I got some further work on a extremely low budget feature film, shooting in and around Moseley, after being recommended by the producers at Endboard Productions (where I did my MA work experience), once again highlighting the importance of contacts in this crazy industry. The film turned out to be a total disaster, as no doubt Catalina Bingham and Lizzie Clark will attest to. But I managed to learn a little along the way about lighting, and the importance of actually having a shooting schedule.
Now to do an almost Tarantino-esque chronological shift back to before all this runner experience. In the February after graduating I had emailed the BBC show ‘Doctors’ applying for work as a Floor Runner. I had interviewed and been offered the job (Hooray!) but unfortunately they rang back an hour later to inform me that since I was 22, I was a year too young to qualify for their car insurance. So, when I duly turned 23 in August 2012, I emailed, inquiring whether there were any positions available. After another interview, I was offered a job, and so in September, almost a year after graduating I found myself with paid work in a job I actually wanted to do (no more pushing trolleys!)
Being a Floor Runner involves long hours, hard work and immense willpower, but is quite rewarding - crew members like anyone who gives them cups of tea and snacks. I worked with ‘Doctors’ through to December, after which my co-runner and I were offered a running job in London. One of the 1st Assistant Directors was going to work on a Channel 4 project called ‘Coming Up’, and asked us to join us for the seven week shoot. (See, it’s all about the contacts and referral).

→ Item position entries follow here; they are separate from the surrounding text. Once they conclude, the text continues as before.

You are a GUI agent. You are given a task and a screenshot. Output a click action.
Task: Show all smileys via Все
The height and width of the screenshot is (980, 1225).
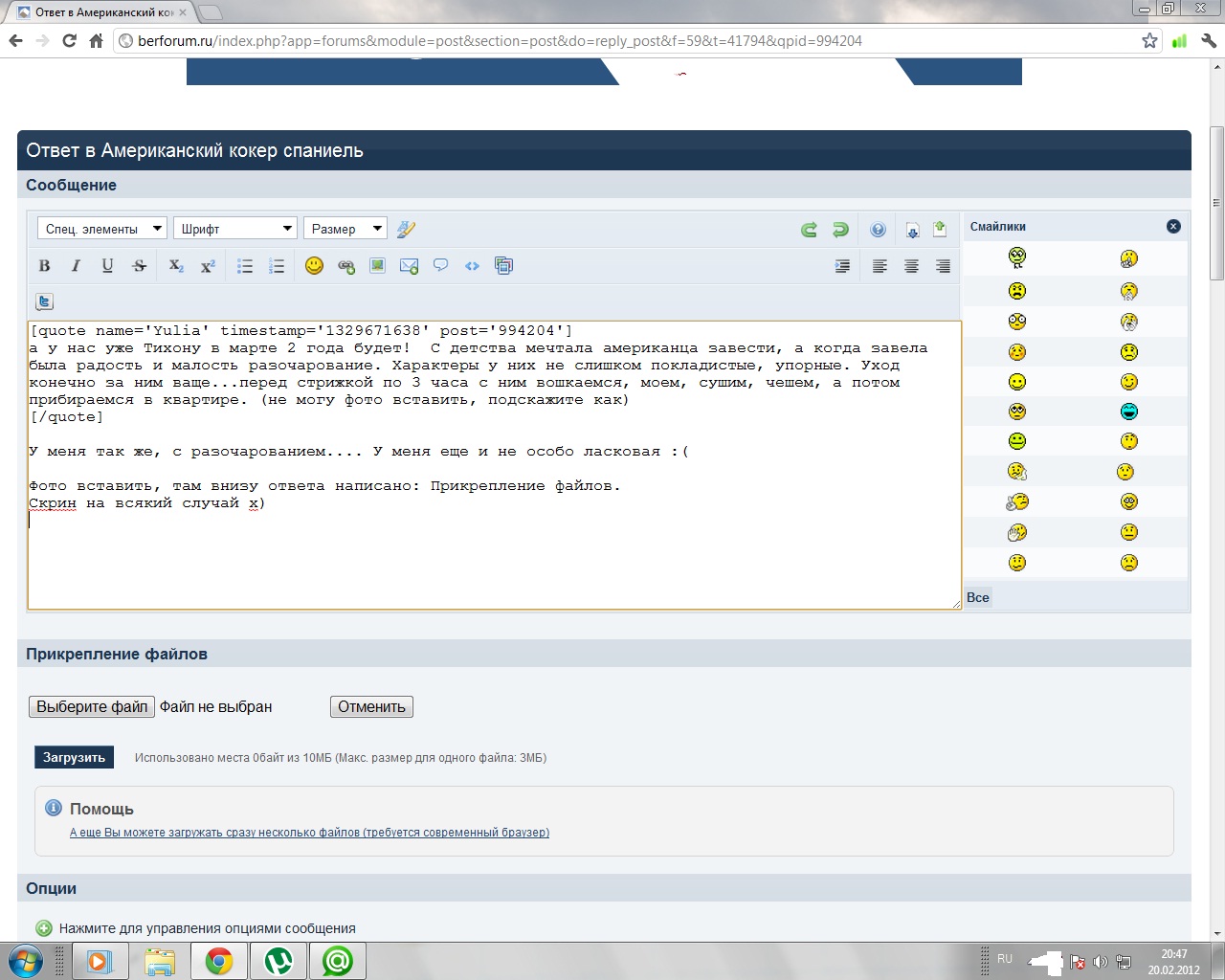tap(978, 597)
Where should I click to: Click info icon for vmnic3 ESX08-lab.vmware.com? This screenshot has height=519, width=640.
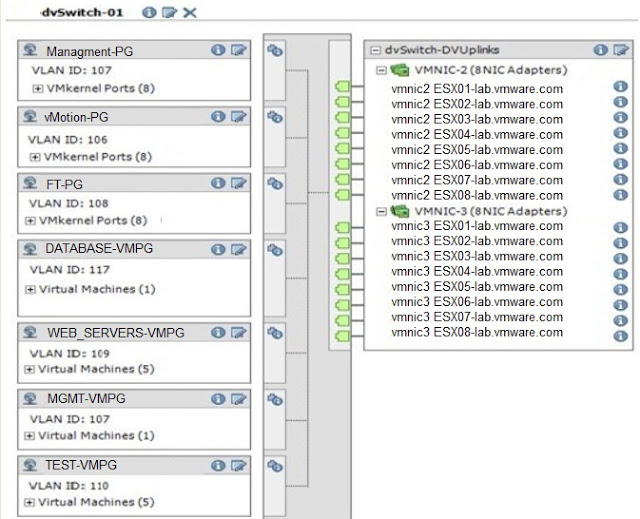tap(619, 333)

Driving actors through the busy streets of the capital was something of a nightmare, but working on a different production with different people was great experience, good for the C.V. and I got to meet Una Stubbs (landlady from ‘Sherlock’). Again, I made a whole load of new contacts and even got an extra day working on a promo for a new TV show. After my brief stint in London I returned to the relative calm of Birmingham and ‘Doctors’ and after a couple of months working as a runner, I was promoted to a 3rd Assistant Director, which involves a little more stress and a little more responsibility.
This blog may be slightly longer than Jemma (the lovely MA coordinator) wanted when she asked me to write this, but I do tend to waffle. I left out the London actress who broke my heart, the filming of a Shakespeare play, and the short film with the crazy girl in the bath, but then there’s never enough time for everything.
If I had to sum up my advice I would say three things:
Work Hard. Persevere. Don’t get discouraged by comparing yourself with others. Oh and make lots of contacts, as they may refer work to you later on. So Four things. And also, be nice to people because they may give you work, but that kind of comes under number four. So we’ll leave it there.